**Task statement:**
List all the lines in these records that hold "filter".

***

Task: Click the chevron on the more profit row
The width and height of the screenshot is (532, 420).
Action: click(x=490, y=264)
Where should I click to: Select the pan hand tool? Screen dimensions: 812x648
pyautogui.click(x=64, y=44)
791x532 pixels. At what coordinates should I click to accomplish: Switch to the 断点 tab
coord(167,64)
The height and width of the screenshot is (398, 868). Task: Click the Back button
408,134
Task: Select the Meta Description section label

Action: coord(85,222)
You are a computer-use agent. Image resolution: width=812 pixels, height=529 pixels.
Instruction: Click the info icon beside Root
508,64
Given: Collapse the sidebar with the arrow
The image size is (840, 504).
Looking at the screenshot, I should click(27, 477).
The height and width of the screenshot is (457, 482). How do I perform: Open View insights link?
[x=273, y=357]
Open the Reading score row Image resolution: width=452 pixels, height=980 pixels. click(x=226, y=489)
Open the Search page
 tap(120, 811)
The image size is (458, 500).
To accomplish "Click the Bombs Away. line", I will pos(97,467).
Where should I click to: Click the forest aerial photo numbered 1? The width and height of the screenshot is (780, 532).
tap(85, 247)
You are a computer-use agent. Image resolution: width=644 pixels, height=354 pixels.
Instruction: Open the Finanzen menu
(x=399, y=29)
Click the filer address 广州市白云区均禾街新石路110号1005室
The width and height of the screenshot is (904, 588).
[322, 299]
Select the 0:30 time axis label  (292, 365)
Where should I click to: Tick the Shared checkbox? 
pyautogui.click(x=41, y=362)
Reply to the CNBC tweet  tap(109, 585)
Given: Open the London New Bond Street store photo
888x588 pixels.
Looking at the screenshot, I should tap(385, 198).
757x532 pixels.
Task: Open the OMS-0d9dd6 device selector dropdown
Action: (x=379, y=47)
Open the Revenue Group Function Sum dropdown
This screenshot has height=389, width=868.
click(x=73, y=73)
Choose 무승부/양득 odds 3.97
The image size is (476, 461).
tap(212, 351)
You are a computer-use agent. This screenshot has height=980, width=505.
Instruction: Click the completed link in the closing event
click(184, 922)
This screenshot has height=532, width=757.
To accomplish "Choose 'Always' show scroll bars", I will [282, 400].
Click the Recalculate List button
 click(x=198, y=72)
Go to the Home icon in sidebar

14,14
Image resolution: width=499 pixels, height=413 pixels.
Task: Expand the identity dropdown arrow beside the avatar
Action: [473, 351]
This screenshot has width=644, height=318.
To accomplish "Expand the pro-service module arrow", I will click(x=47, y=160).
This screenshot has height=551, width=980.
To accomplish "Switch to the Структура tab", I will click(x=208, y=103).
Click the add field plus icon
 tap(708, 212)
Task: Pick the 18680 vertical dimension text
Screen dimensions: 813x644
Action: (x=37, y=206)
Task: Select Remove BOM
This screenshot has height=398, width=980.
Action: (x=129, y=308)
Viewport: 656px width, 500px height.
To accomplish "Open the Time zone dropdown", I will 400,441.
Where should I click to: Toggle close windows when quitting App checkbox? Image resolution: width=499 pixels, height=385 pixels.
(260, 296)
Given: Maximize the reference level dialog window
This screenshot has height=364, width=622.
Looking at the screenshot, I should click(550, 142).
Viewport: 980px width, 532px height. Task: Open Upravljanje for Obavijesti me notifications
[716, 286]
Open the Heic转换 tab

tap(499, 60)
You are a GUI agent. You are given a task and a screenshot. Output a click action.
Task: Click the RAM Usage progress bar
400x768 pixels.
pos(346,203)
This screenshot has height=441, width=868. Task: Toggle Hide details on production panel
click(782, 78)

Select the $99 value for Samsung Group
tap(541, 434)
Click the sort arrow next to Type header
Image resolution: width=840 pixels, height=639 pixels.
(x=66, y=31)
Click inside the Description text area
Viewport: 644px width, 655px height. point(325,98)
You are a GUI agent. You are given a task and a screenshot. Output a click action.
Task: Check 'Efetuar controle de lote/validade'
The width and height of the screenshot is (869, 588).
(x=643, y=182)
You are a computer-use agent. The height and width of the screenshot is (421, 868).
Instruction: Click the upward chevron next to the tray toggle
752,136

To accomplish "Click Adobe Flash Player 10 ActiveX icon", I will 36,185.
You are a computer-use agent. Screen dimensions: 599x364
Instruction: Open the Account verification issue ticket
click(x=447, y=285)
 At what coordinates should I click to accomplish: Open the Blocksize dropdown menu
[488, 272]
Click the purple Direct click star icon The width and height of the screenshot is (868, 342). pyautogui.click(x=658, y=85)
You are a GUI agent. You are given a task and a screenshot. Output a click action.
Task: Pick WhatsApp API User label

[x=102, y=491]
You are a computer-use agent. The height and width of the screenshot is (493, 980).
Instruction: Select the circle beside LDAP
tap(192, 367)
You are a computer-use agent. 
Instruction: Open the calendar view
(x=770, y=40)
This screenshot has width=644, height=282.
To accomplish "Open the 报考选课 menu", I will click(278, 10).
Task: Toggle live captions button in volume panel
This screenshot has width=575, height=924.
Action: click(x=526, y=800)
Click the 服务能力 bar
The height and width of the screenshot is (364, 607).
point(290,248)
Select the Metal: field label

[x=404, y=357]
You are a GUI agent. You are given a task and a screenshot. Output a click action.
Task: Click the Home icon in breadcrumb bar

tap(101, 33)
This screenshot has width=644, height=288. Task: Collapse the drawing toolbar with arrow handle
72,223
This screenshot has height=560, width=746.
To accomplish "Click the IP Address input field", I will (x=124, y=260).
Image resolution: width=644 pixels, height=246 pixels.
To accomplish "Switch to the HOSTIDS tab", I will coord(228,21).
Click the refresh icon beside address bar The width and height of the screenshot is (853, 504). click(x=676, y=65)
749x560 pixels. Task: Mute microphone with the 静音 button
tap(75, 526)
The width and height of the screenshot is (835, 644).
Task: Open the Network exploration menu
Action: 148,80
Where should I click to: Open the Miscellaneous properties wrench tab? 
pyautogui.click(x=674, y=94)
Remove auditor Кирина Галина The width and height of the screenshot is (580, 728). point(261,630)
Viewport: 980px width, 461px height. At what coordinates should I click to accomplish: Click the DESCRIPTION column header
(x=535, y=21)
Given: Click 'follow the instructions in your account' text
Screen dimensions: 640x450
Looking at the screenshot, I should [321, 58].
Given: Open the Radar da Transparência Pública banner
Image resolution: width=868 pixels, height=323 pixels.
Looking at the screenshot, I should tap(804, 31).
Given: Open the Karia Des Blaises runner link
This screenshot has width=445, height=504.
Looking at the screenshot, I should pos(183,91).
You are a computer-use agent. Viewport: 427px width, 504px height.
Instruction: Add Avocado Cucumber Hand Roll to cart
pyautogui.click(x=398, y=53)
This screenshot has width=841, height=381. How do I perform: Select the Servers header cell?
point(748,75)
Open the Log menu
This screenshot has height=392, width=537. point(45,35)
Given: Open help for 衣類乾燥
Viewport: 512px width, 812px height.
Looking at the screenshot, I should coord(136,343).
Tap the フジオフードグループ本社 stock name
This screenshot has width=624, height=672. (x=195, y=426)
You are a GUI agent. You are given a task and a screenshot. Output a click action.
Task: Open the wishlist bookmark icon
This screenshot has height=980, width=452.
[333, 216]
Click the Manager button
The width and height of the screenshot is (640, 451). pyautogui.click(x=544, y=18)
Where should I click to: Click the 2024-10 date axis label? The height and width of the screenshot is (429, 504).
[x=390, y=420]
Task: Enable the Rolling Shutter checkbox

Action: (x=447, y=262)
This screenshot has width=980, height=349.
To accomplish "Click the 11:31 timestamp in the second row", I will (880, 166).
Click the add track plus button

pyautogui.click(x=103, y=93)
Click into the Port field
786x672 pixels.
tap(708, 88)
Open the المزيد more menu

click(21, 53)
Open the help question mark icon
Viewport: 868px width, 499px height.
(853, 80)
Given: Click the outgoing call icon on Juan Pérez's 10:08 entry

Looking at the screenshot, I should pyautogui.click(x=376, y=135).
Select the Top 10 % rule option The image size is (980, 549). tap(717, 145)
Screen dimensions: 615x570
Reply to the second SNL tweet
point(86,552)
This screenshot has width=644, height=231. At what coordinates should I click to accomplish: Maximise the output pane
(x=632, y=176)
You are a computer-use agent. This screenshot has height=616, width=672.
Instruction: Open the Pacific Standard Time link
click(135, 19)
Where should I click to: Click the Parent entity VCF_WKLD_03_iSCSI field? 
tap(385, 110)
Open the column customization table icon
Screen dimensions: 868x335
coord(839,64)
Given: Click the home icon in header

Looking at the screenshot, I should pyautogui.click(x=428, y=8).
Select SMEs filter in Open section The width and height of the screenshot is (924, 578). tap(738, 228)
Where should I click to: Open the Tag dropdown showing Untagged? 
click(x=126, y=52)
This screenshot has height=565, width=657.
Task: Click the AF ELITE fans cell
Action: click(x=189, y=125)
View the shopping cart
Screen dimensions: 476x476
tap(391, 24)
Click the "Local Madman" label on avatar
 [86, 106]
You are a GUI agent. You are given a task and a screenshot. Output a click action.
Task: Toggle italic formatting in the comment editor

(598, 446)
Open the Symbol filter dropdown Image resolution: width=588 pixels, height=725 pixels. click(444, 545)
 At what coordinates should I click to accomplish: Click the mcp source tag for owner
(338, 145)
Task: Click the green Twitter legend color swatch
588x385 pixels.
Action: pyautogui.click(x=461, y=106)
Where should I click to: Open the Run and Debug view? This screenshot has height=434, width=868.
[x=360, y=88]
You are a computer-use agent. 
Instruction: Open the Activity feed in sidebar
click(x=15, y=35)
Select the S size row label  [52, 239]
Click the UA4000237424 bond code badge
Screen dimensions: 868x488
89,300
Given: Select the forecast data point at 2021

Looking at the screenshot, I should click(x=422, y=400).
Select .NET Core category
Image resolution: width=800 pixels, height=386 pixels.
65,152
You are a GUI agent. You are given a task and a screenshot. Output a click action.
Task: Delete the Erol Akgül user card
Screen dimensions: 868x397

***

**Output of the exercise:**
Select SMEs filter in Open section The width and height of the screenshot is (924, 578). tap(738, 228)
Open the Symbol filter dropdown Image resolution: width=588 pixels, height=725 pixels. click(444, 545)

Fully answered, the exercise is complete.